Chaque fois que vous l’avez fait à l’un de ces plus petits de mes frères, c’est à moi que vous l’avez fait. Chaque fois que vous ne l’avez pas fait à l’un de ces plus petits, c’est à moi que vous ne l’avez pas fait.

dimanche 18 septembre 2016

25ème dimanche du temps ordinaire / année C


Luc 16, 1-13

18/09/16

Saint Luc consacre le chapitre 16 de son Evangile au thème de l’argent. Nous venons d’entendre la parabole qui ouvre ce chapitre. La page évangélique de ce dimanche présente de nombreuses difficultés d’interprétations. Il convient de bien distinguer l’histoire du gérant habile d’une part et les commentaires que Jésus en tire d’autre part.
Nous avons donc tout d’abord la parabole du gérant habile. Cette histoire est ambigüe, et pourrait nous donner l’impression que Jésus approuve la conduite d’un homme malhonnête. Dans une parabole, ce ne sont pas forcément tous les détails de l’histoire qui comptent, mais ce qu’il convient d’appeler la fine pointe du texte, autrement dit son enseignement moral. Ce qui est donc remarquable dans l’attitude de ce gérant, ce n’est pas sa malhonnêteté, mais son habileté qui lui permet de se sortir d’une mauvaise situation. Jésus remarque que les fils de ce monde, ceux pour qui Dieu ne compte pas dans leur vie, sont plus habiles entre eux que les fils de la lumière. Le commentaire qu’il fait suite à la parabole est une invitation faite aux fils de la lumière, c’est-à-dire aux croyants, à devenir habiles en vue du Royaume de Dieu.

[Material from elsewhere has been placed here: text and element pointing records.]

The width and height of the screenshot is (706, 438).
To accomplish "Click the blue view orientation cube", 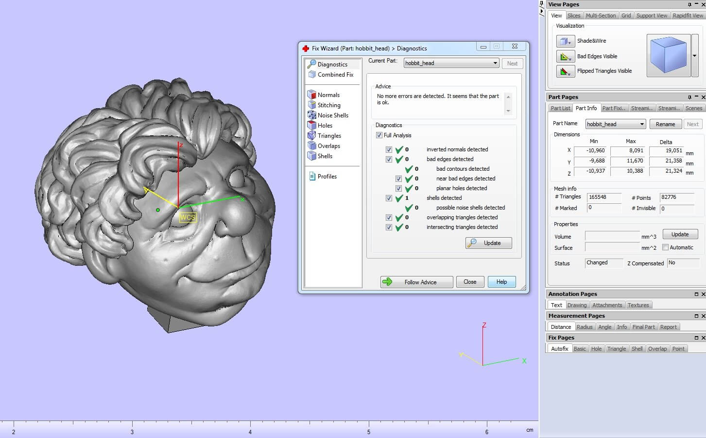I will click(x=668, y=55).
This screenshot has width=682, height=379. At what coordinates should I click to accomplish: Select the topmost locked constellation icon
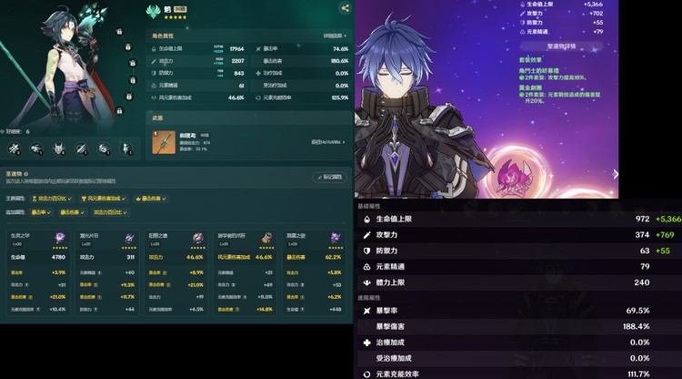[x=119, y=31]
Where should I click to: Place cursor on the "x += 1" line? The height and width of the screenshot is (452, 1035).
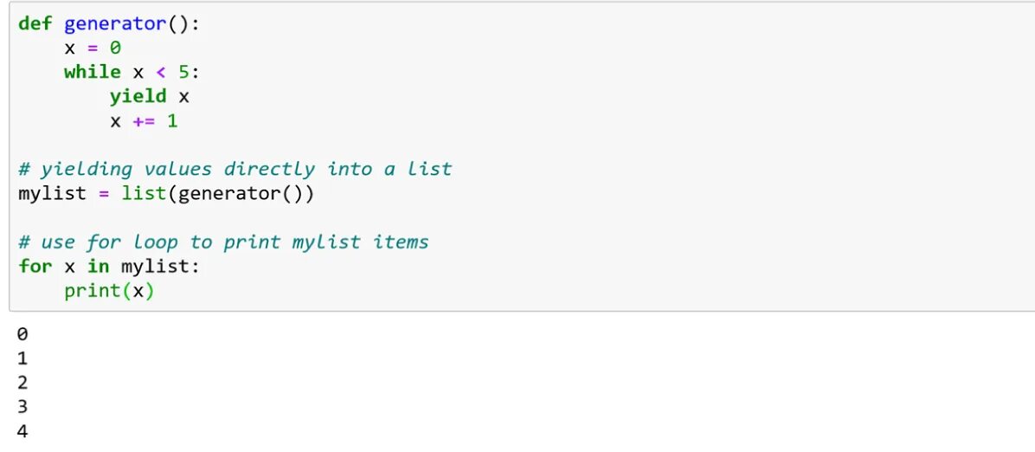click(144, 121)

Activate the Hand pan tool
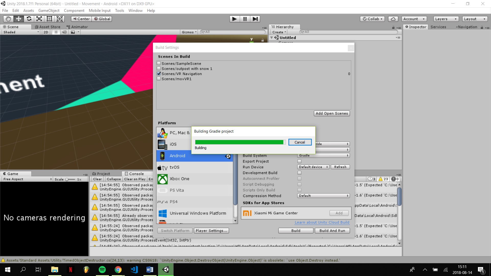pos(8,19)
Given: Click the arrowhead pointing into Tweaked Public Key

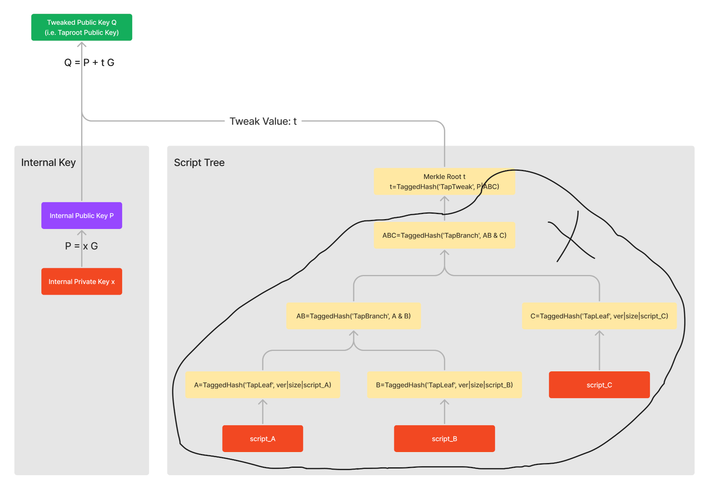Looking at the screenshot, I should point(82,44).
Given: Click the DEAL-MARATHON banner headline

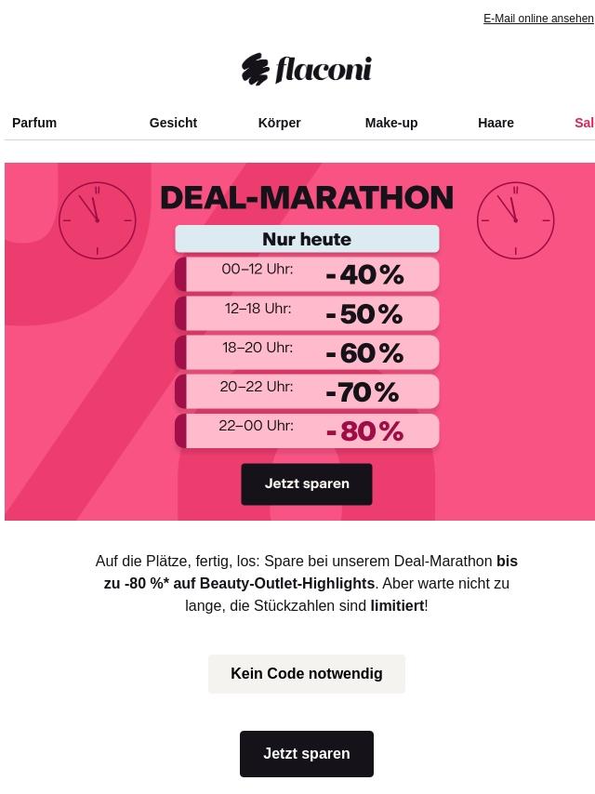Looking at the screenshot, I should click(307, 197).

C’est à l’occasion de ce commentaire que le Seigneur nous révèle ce qu’il pense à propos de l’argent. L’argent est tout d’abord qualifié de malhonnête, ce qui signifie que, d’un point de vue moral, il revêt une connotation négative. Ceci est en contraste avec toute une tradition propre à l’Ancien Testament qui voyait dans la richesse une bénédiction divine, tout simplement parce que pendant très longtemps les Juifs n’ont pas cru en la possibilité d’une vie après la mort. Si donc l’argent est malhonnête, il n’en est pas moins nécessaire dans la vie qui est la nôtre ici-bas. Et c’est là précisément que le chrétien doit se montrer habile en se faisant des amis avec l’argent malhonnête, afin que, le jour où il ne sera plus là, ces amis nous accueillent dans les demeures éternelles. Oui, un jour, celui de notre mort, nos richesses accumulées ne nous seront plus d’aucune utilité. L’argent n’a pas une valeur éternelle, mais bien temporelle. L’habileté des fils de la lumière consiste à l’utiliser de telle manière qu’il puisse, lui aussi, nous aider à faire notre passage vers la vie éternelle. Qui sont donc ces amis qui nous accueilleront dans le royaume de Dieu dans la mesure où nous aurons utilisé avec habileté l’argent malhonnête ? Ce sont tout simplement les personnes qui auront bénéficié de notre générosité, de notre esprit de solidarité et de partage, et donc en particulier les pauvres, les faibles et les démunis. Si nous accumulons l’argent malhonnête uniquement pour nous, non seulement nous risquons bien d’en faire une idole, mais en plus nous risquons de mépriser la dignité des pauvres, le droit que tout homme a de vivre décemment. C’est ce que nous rappelle la première lecture. Utiliser avec habileté l’argent malhonnête, c’est s’en servir pour vivre la fraternité avec tous nos frères humains.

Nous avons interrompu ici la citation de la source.